───── GIVEN DATA ─────

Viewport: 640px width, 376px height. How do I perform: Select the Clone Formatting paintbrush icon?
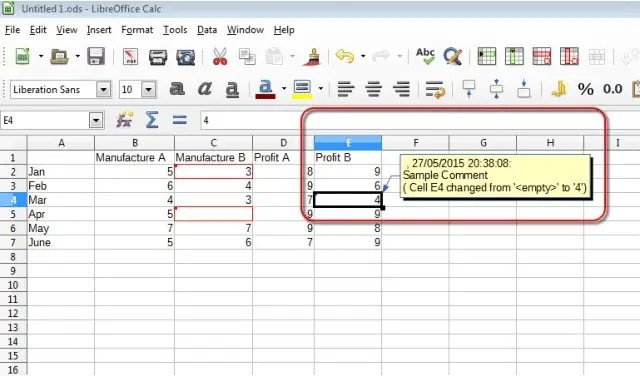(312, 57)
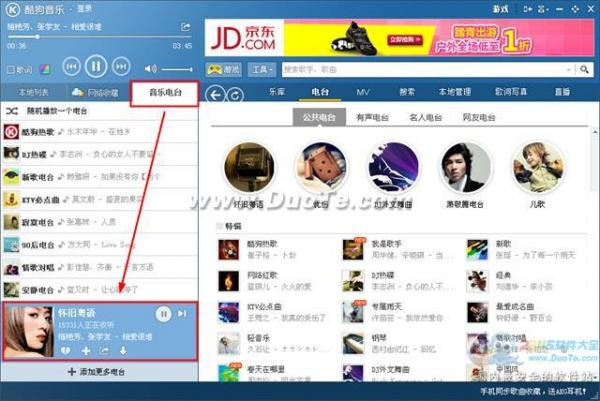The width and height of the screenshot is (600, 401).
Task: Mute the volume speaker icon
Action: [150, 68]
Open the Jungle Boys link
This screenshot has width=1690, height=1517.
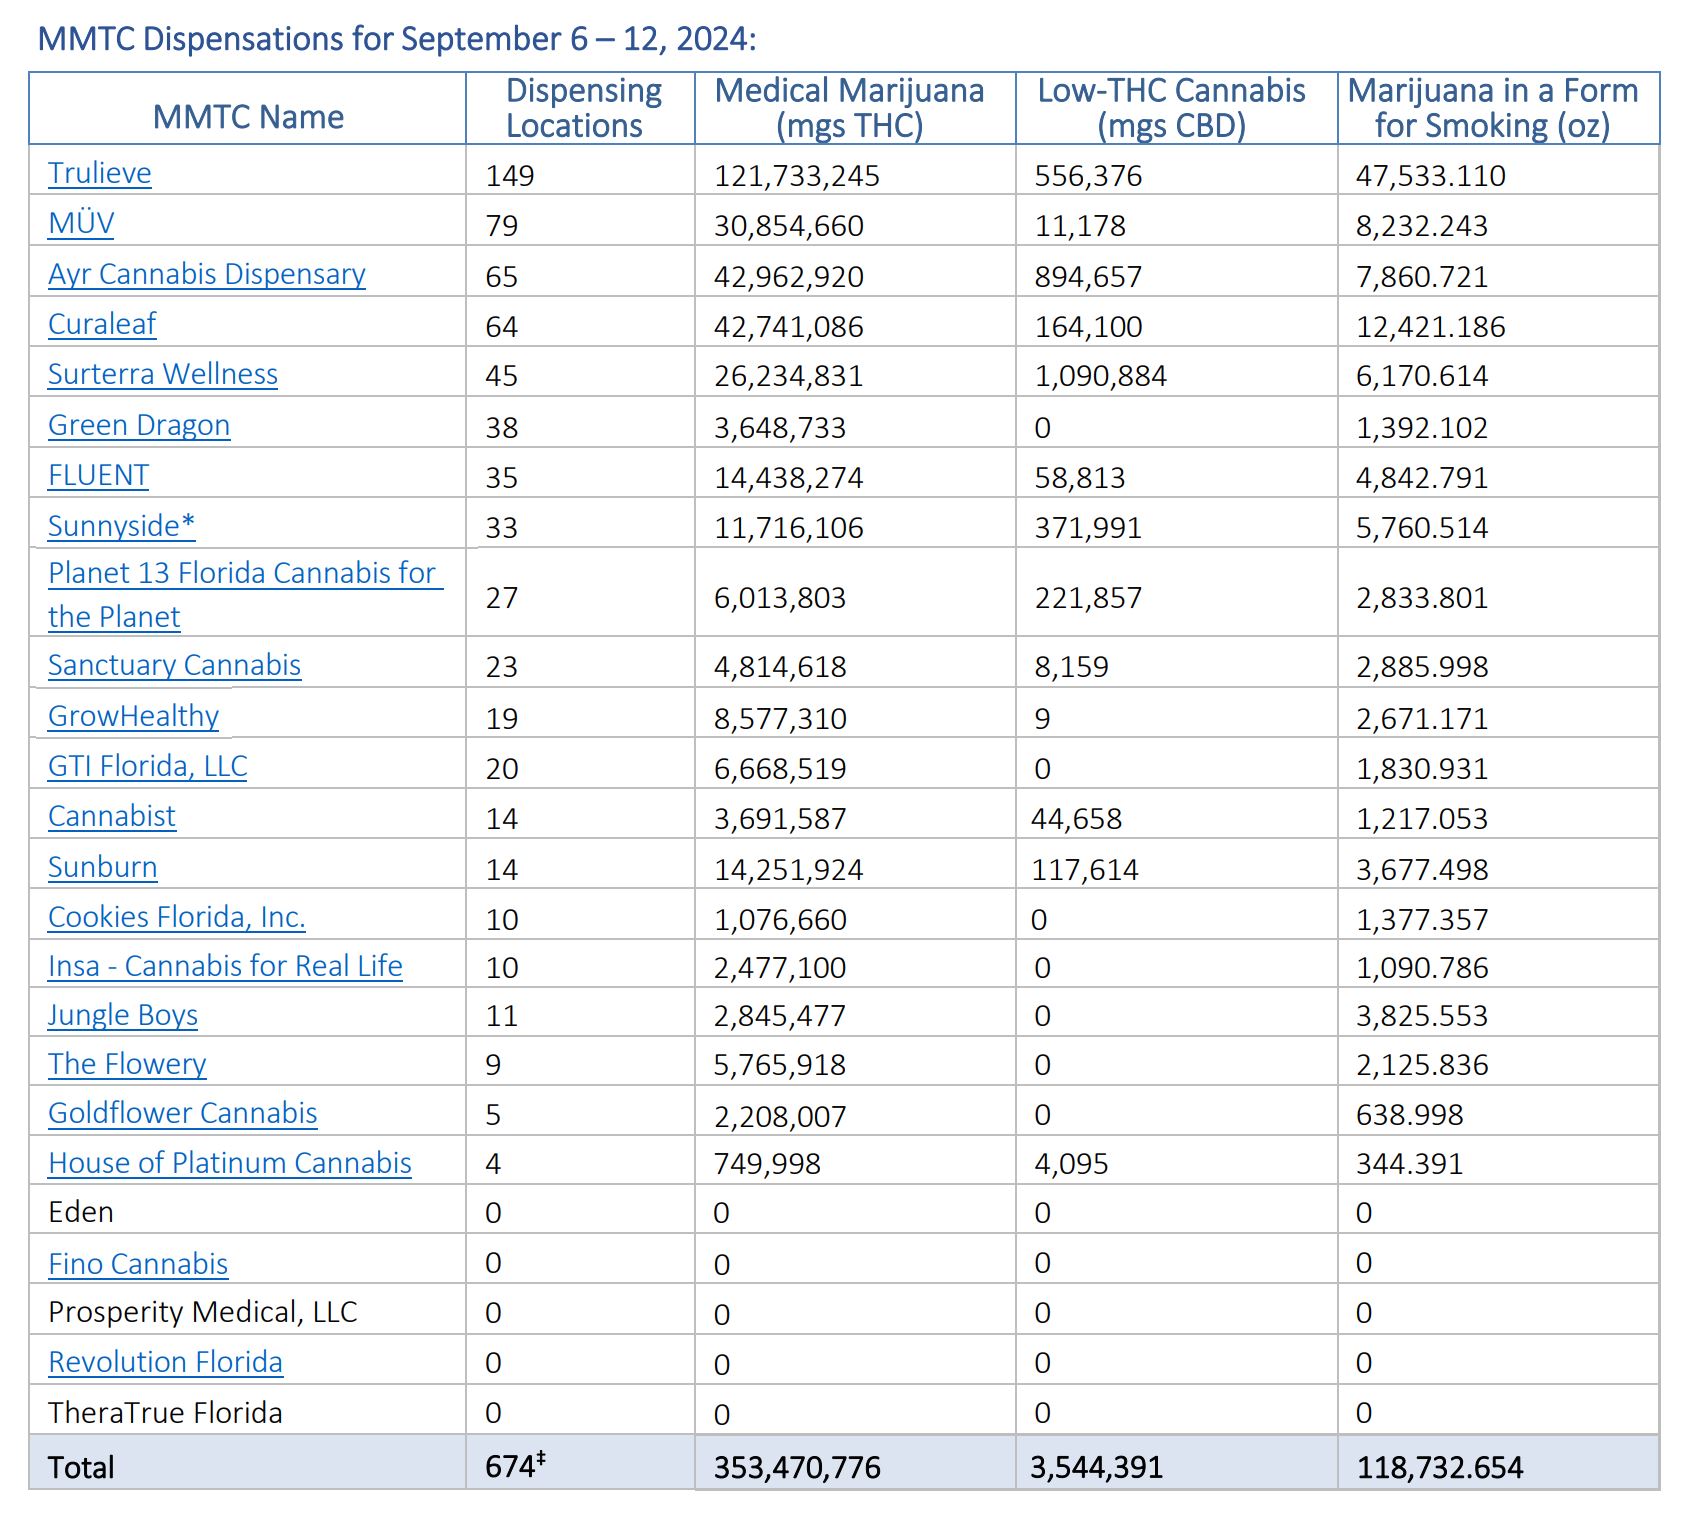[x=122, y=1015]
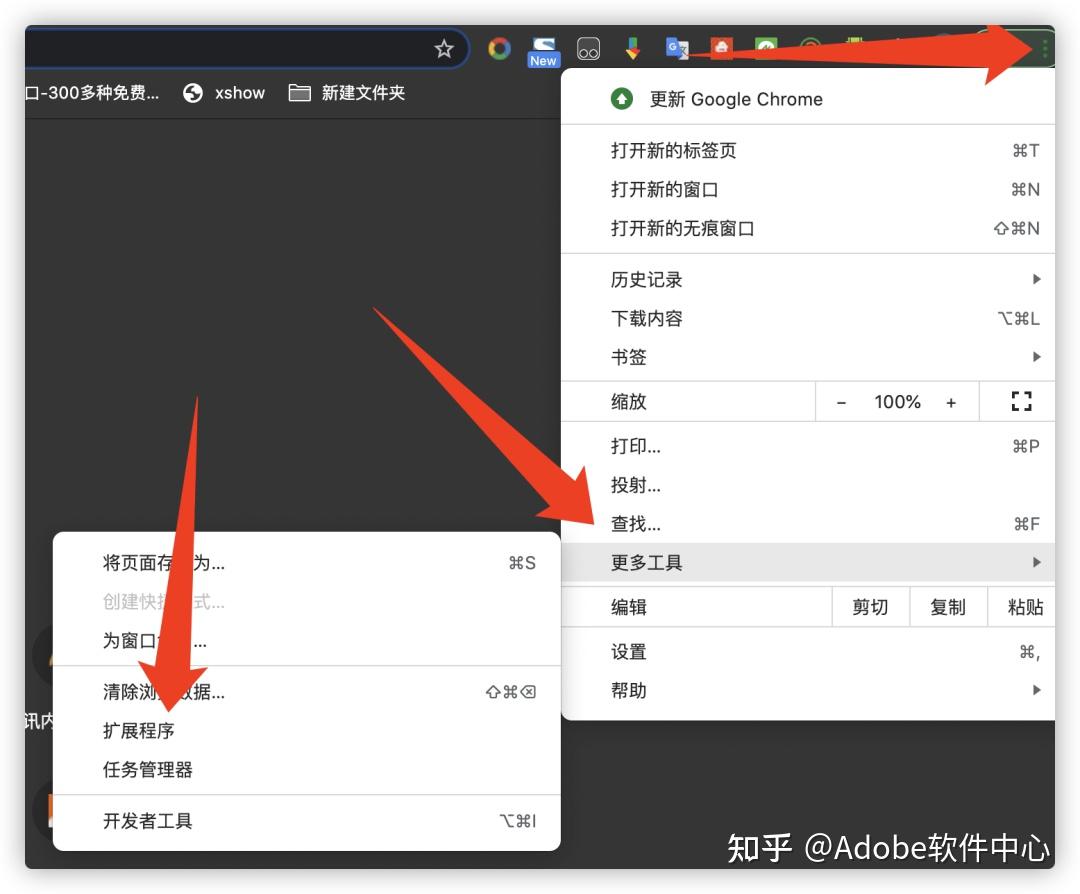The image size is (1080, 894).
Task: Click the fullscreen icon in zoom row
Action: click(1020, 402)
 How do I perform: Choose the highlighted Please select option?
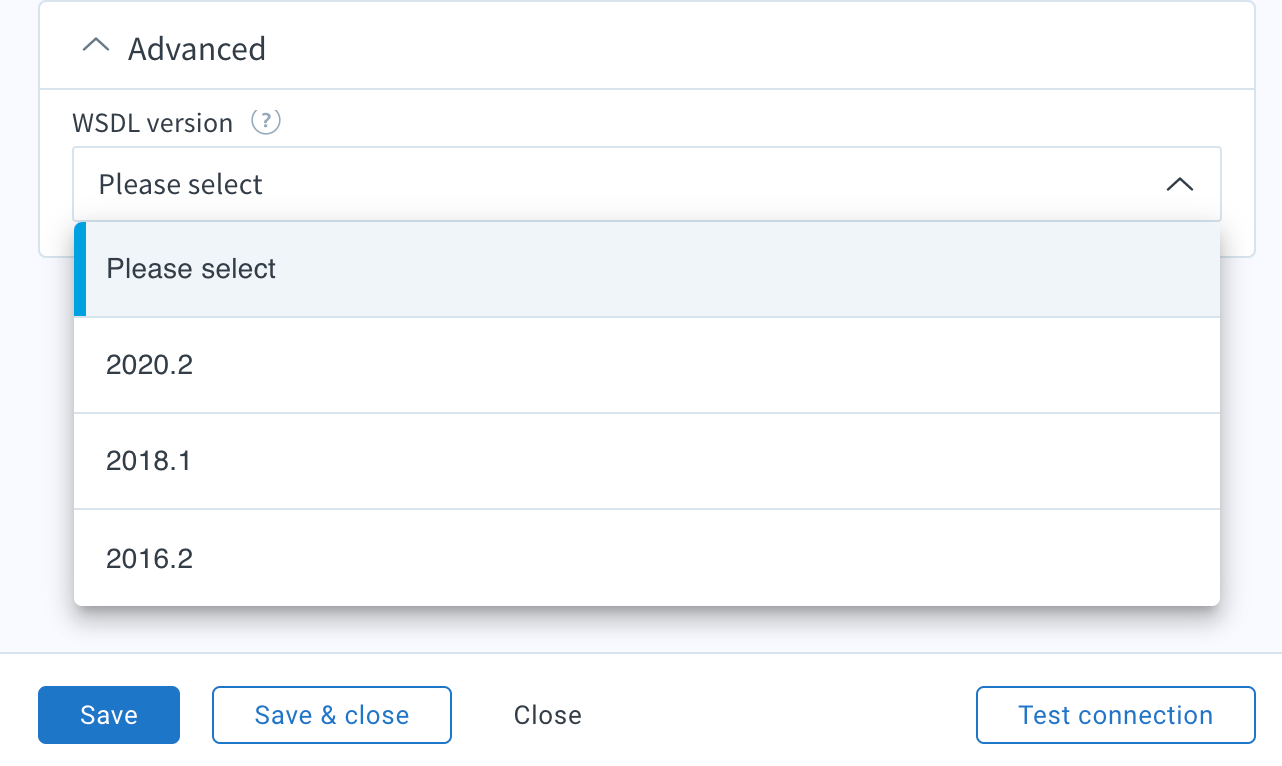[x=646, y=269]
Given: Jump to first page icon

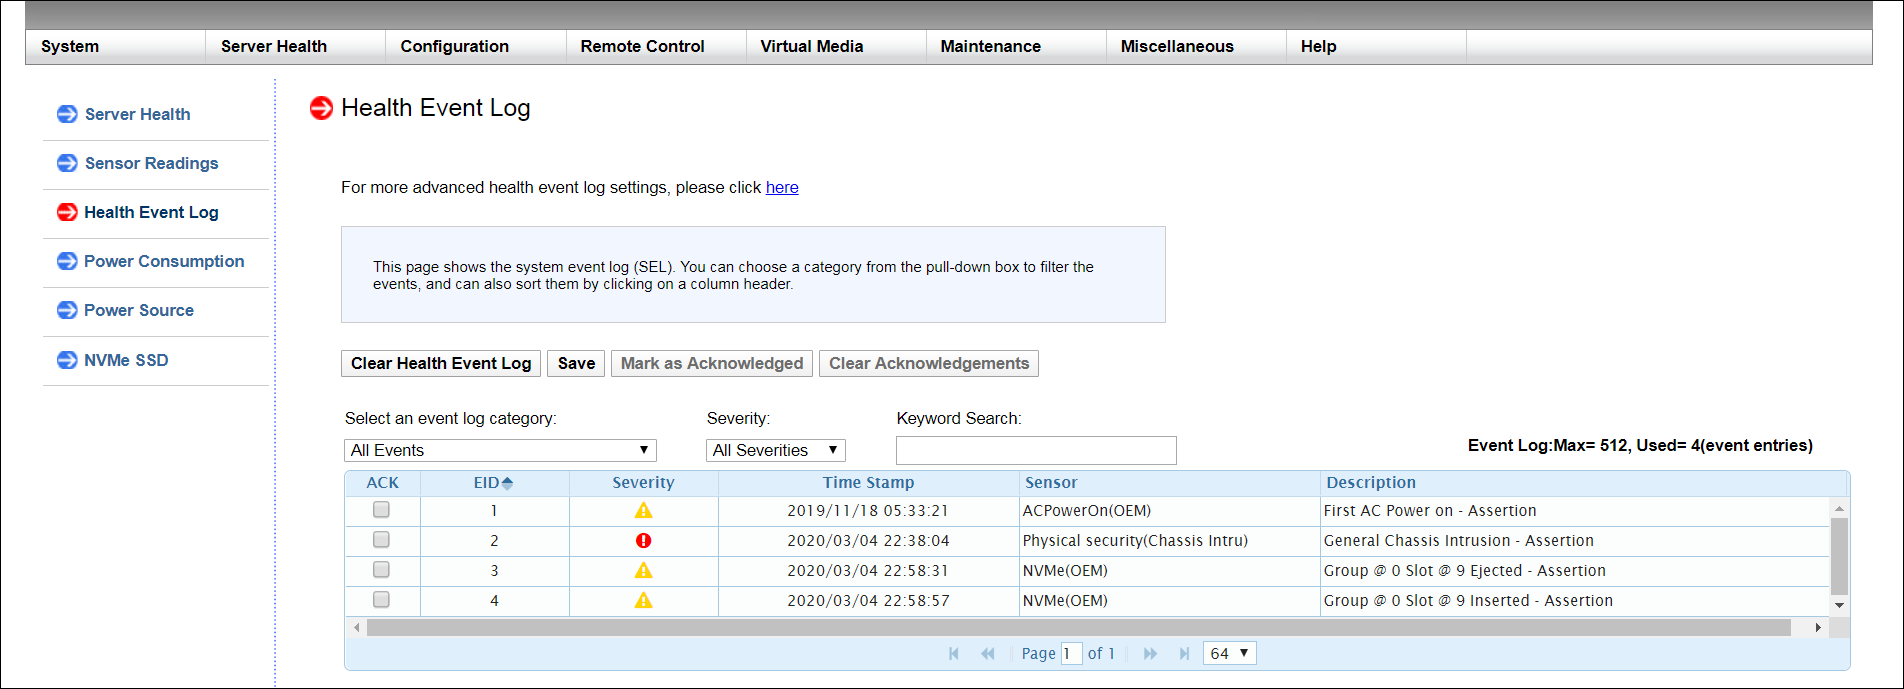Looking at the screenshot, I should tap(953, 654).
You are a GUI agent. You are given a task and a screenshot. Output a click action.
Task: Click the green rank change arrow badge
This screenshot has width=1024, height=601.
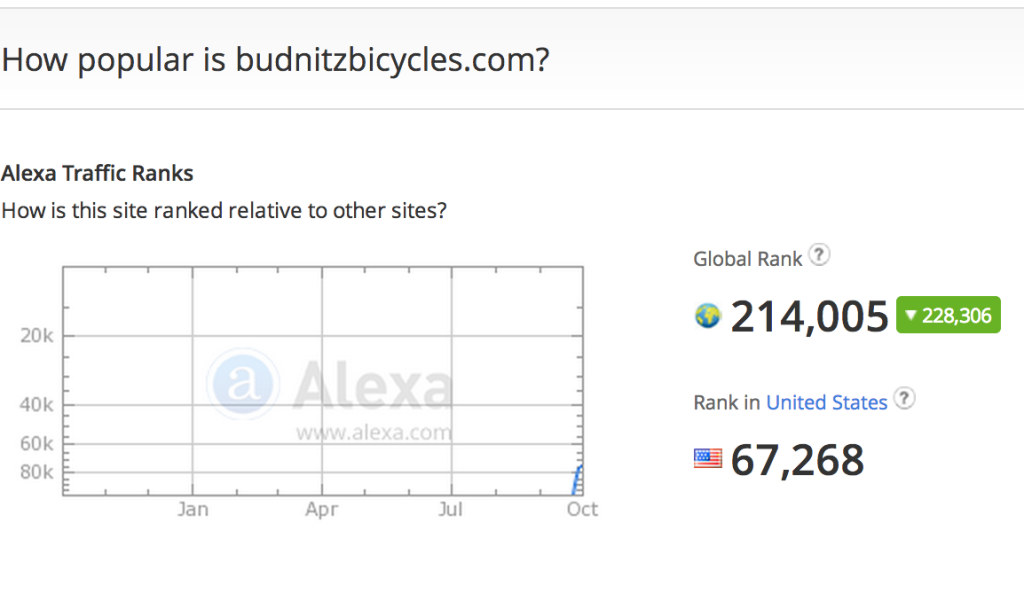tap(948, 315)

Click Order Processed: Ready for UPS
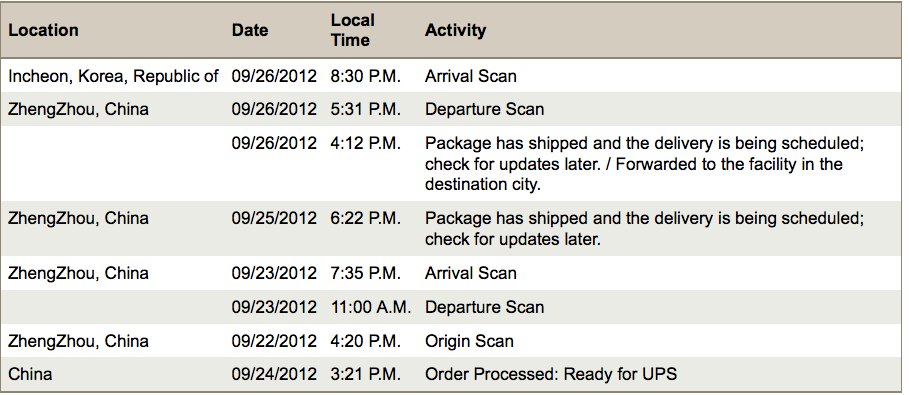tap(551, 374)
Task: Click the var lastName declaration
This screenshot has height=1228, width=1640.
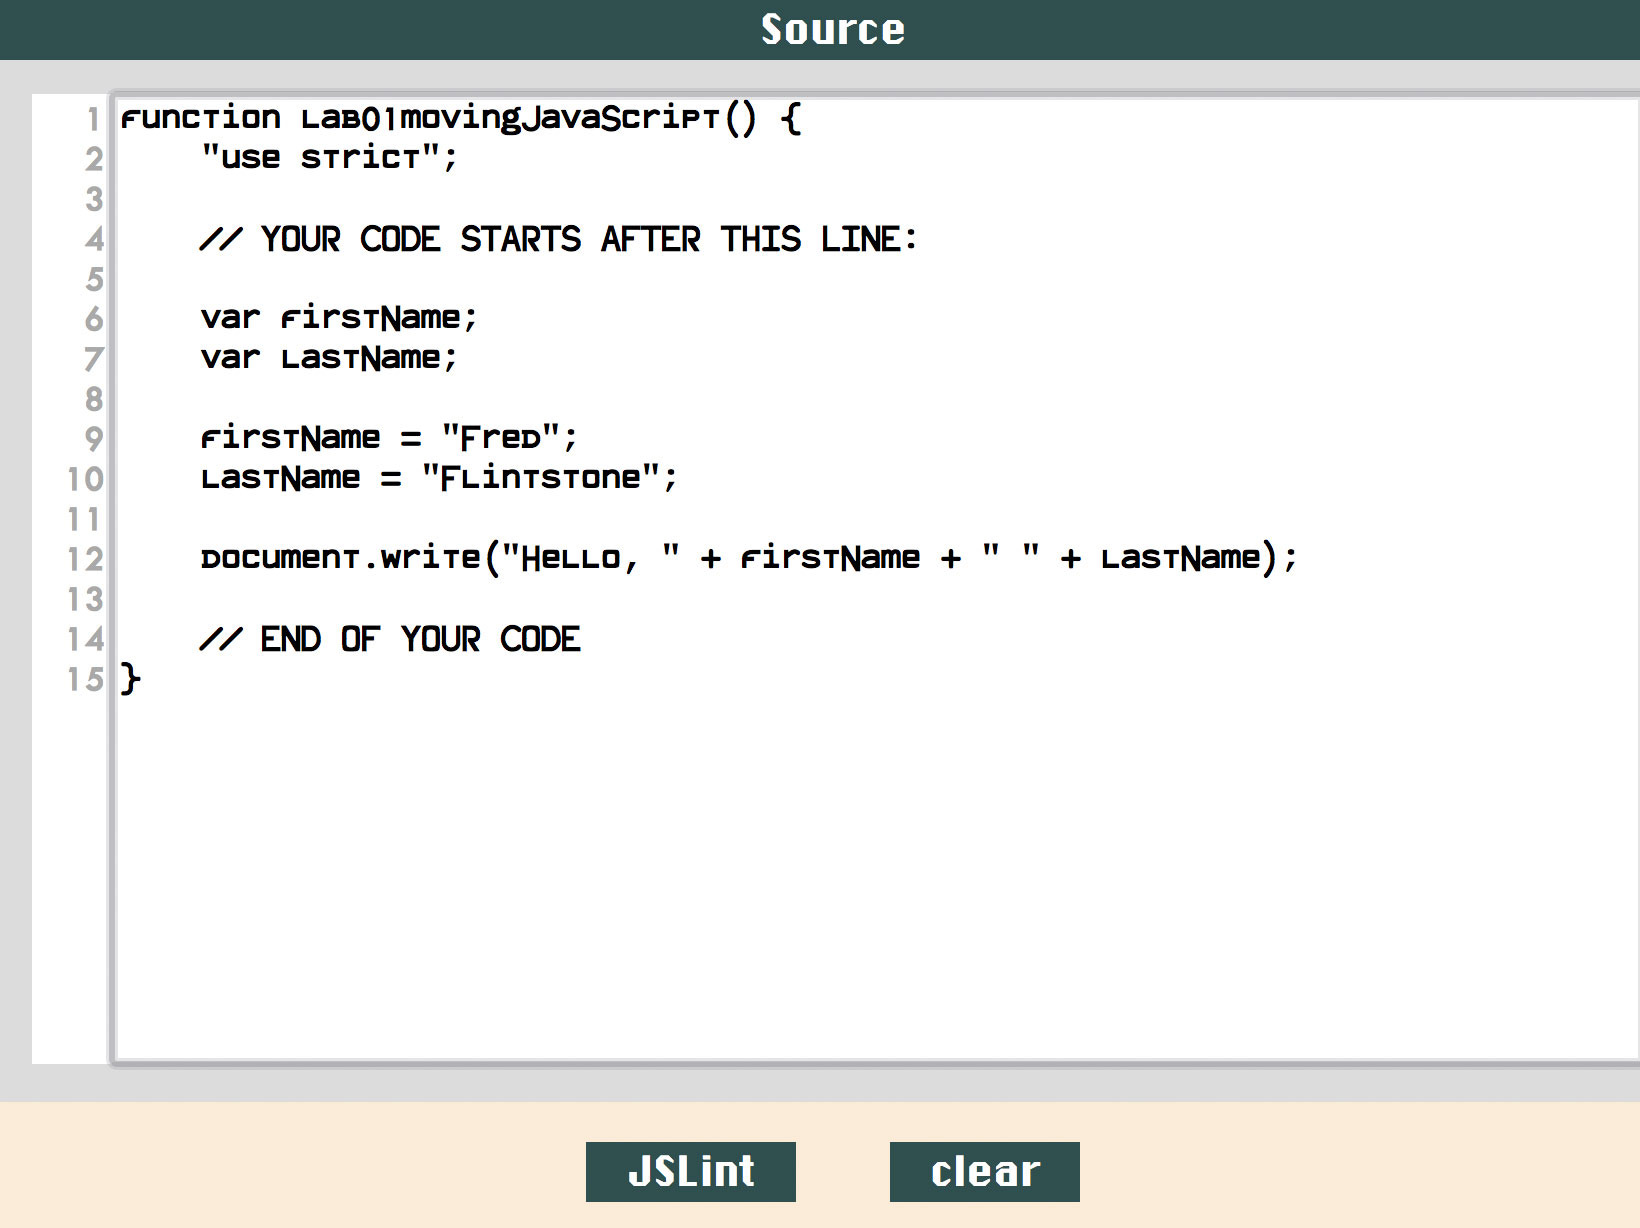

─────

TASK DIRECTIONS:
Please transcribe the lines above, from the line containing "Click Order Processed: Ready for UPS" through the end of the lines, leaving the pictures out of your copy.

COMPLETE ANSWER:
Click Order Processed: Ready for UPS
tap(551, 374)
Task: Click the var lastName declaration
This screenshot has height=1228, width=1640.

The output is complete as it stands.